Usually I will be down to my socks after the flight leveled off and my shoes will be back on shortly before landing and during the rare washroom visit.
FlyboyOz From Australia, joined Nov 2000, 2041 posts, RR: 21
Reply 19, posted (3 years 2 months 3 days 16 hours ago) and read 7590 times:
I remember i felt so bad. After boarding, I went to the toilet urgently. I spilled everywhere and didn't clean up the toilet floor. Then a female flight attendant went inside, I said to myself "oh f word" and felt so embrassed. After she cleaned up the toilet and then came out, I checked on her and didn't see that she was angry or upset. She looked normal. She was the one to look after me. Wow... she had done very good job to help me. I thanked her for everything.

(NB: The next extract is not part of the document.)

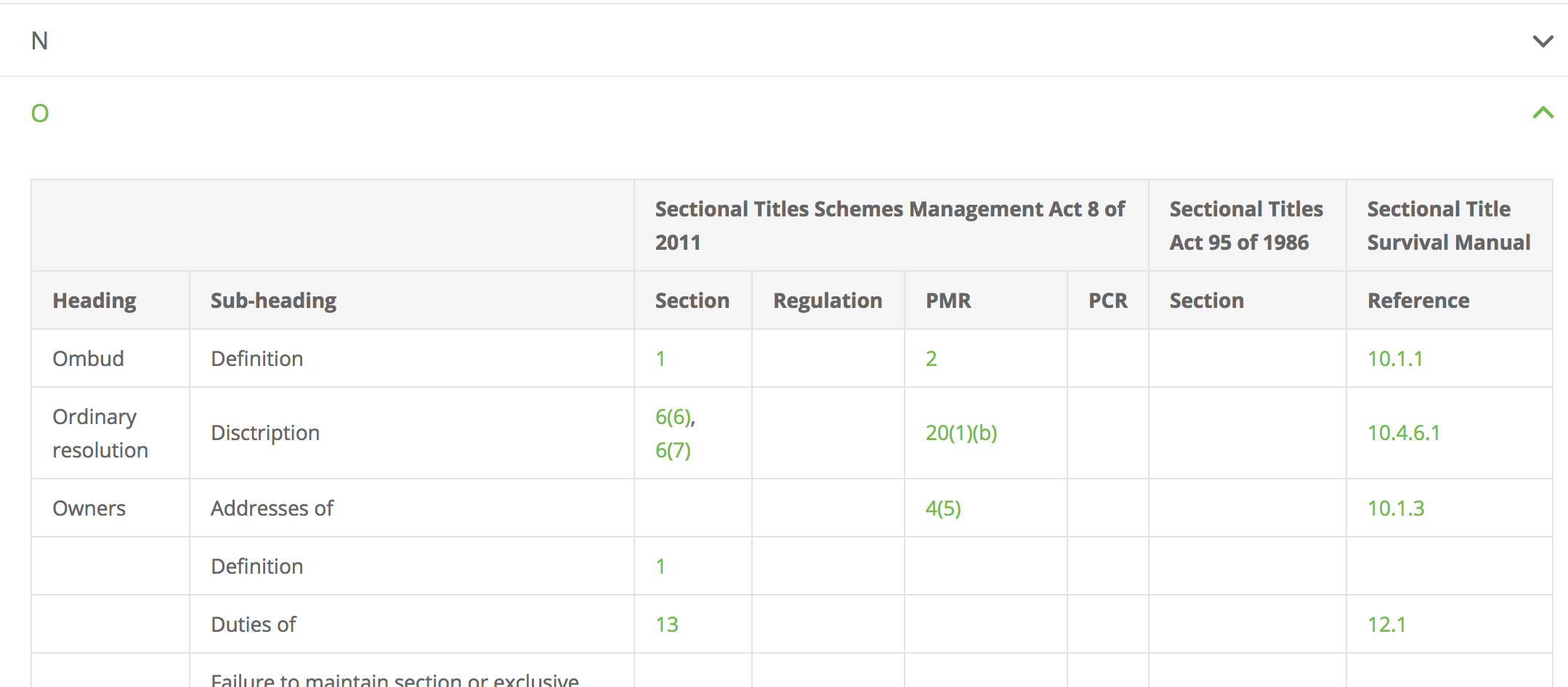Click the Heading column header
Viewport: 1568px width, 687px height.
(x=94, y=301)
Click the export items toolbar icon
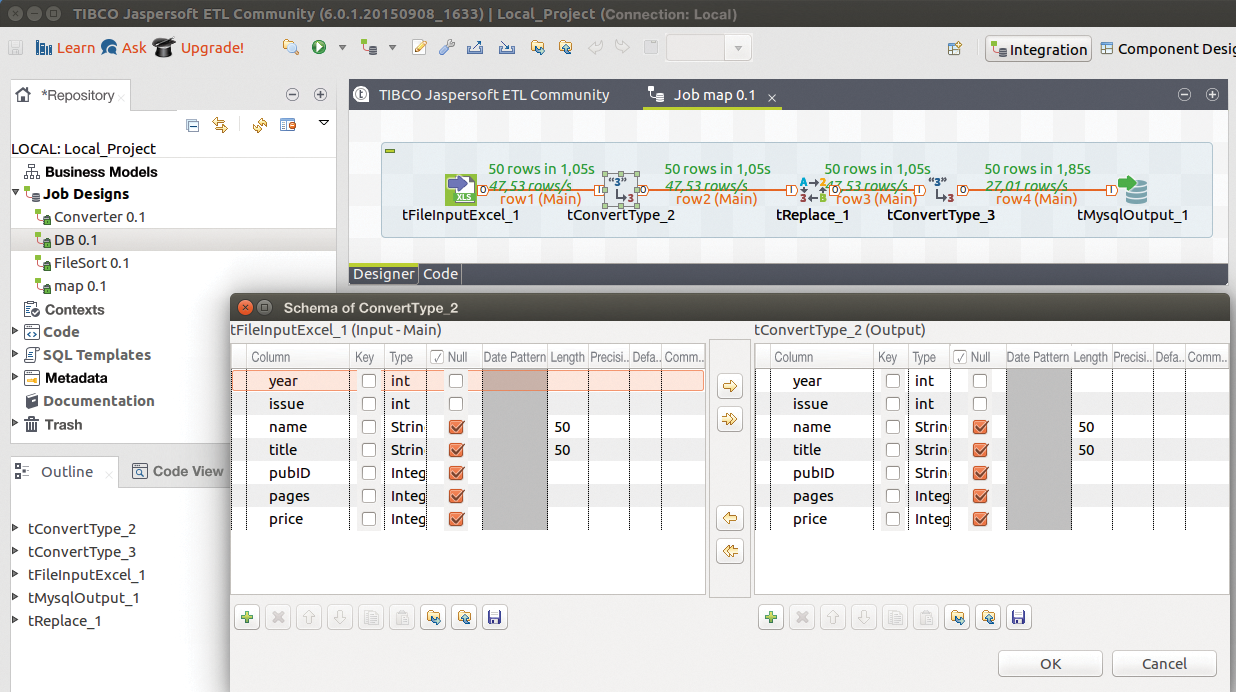The height and width of the screenshot is (692, 1236). pos(473,47)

type-rated From , joined Dec 1969, posts, RR:
Reply 20, posted (3 years 2 months 2 days 22 hours ago) and read 7516 times:
Quoting deepunderground (Reply 15): Oh, and if you really want to see 'interesting' stuff, try using the bathroom in economy on a SE asia flight...

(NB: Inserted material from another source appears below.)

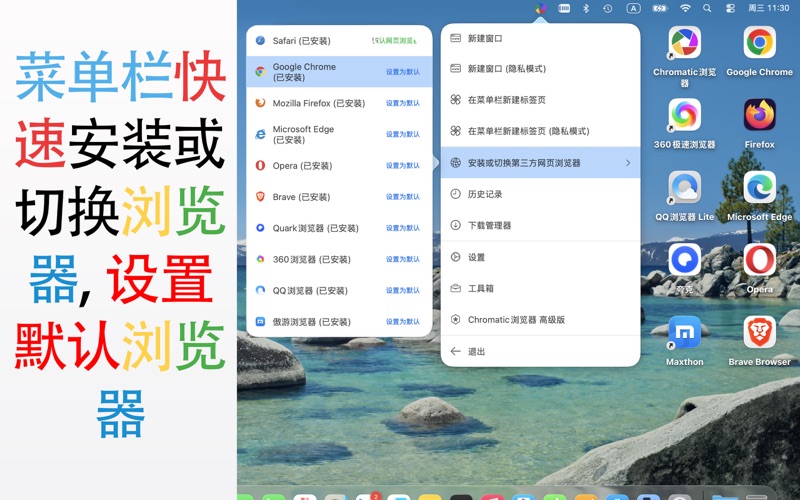Viewport: 800px width, 500px height.
Task: Click Chromatic icon in menu bar
Action: click(x=541, y=8)
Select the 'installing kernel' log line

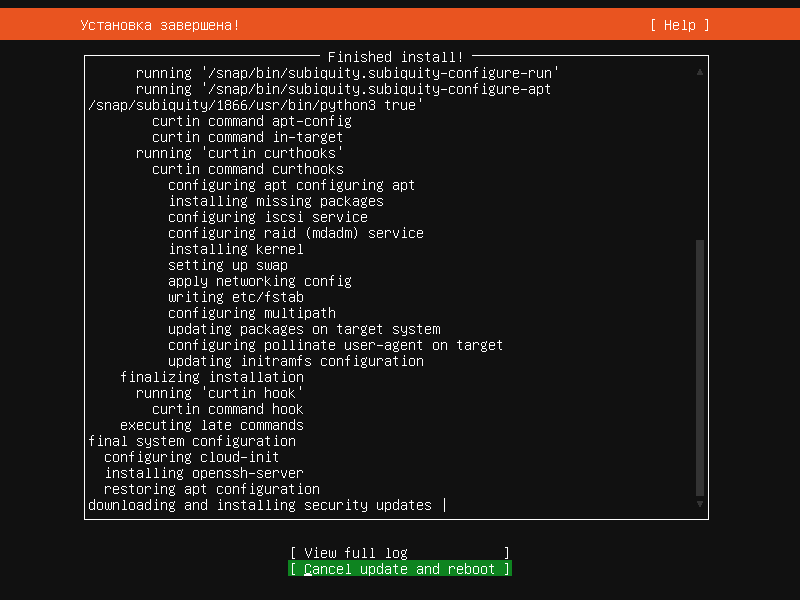click(x=235, y=249)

Ah, footprints on the toilet seat again!
Remember back in the days of the 727-200 where rows 24,25 & 26 were right next to the aft lav? All it took was one flight in one of those rows with a person like the OP described exiting the bathroom to vow never to take those rows again! The odor that wafted out of the can was enough to turn your stomach.

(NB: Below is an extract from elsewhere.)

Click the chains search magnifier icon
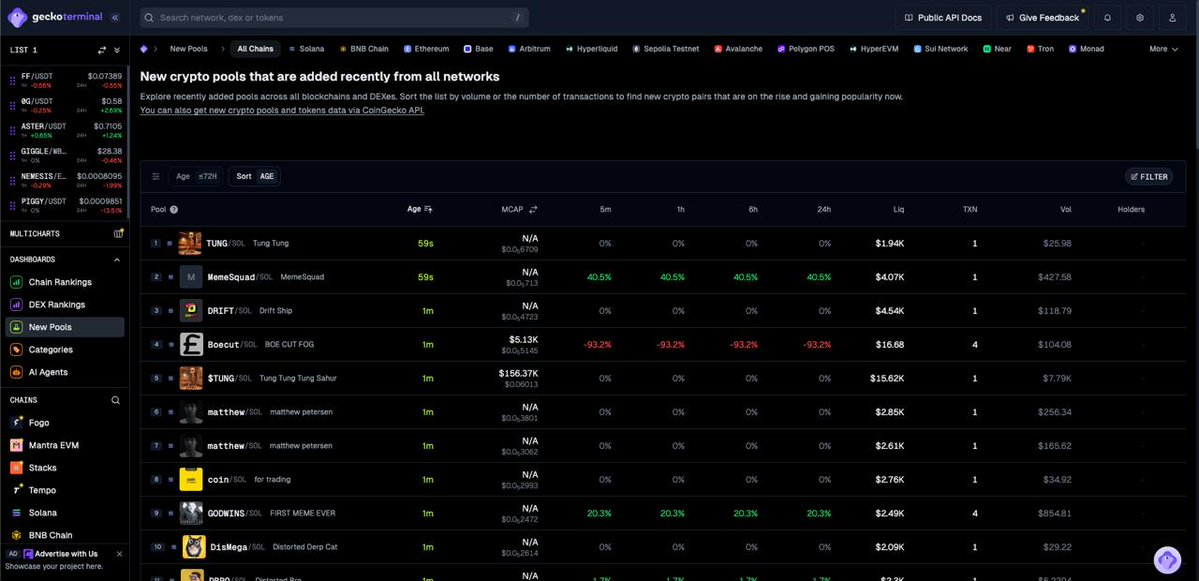This screenshot has height=581, width=1199. [115, 400]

Some people are slobs and others just don't care.
But there are also the people with mental problems. Once years ago I was on a DL L-1011 DFW-LAX and I went to the center aft bathroom, opened the door and found the bathroom was covered in crap. I mean someone wiped it all over the walls, the ceiling, the mirror just everywhere. The odor almost knocked me over. I told an F/A about it. She came back and took a quick look and then locked the bathroom up. Later on there was a "Out Of Order" sign on the door. Who in the world would be responsible for cleaning a mess like that up? I remember thinking later that I wish I knew who did that. I'd kick them in the ass so hard my boot would come out of their mouth!
Have you never stepped foot in a non-airborne public restroom before??? (rhetorical question...)
God it's like stepping in a puddle of urine sometimes YIKES!!!
Yeah I understand what you mean, however, I was referring to the ones (urinals) that are individual and placed at waist height on the wall, not the long stainless steel ones (that you find in most airports, shopping arcades etc) that you piss into from a great height !!
“At first, they'll only dislike what you say, but the more correct you start sounding the more they'll dislike you.”
Skydrol From Canada, joined Oct 2003, 1186 posts, RR: 9
Reply 23, posted (3 years 2 months 1 day 13 hours ago) and read 7362 times:
Quoting type-rated (Reply 20): Once years ago I was on a DL L-1011 DFW-LAX and I went to the center aft bathroom, opened the door and found the bathroom was covered in crap. I mean someone wiped it all over the walls, the ceiling, the mirror just everywhere.
And the main concern is water residue in the wash basin?
Maybe the above message needs to be amended: ''As a courtesy to the next passenger, please do not shit on the walls and ceiling. The next passenger to use the lavatory will appreciate that. Thank you.''
Quoting type-rated (Reply 20): Later on there was a "Out Of Order" sign on the door. Who in the world would be responsible for cleaning a mess like that up? I remember thinking later that I wish I knew who did that. I'd kick them in the ass so hard my boot would come out of their mouth!
Sorry you had such a 'shitty' flight on the otherwise awesome L-1011.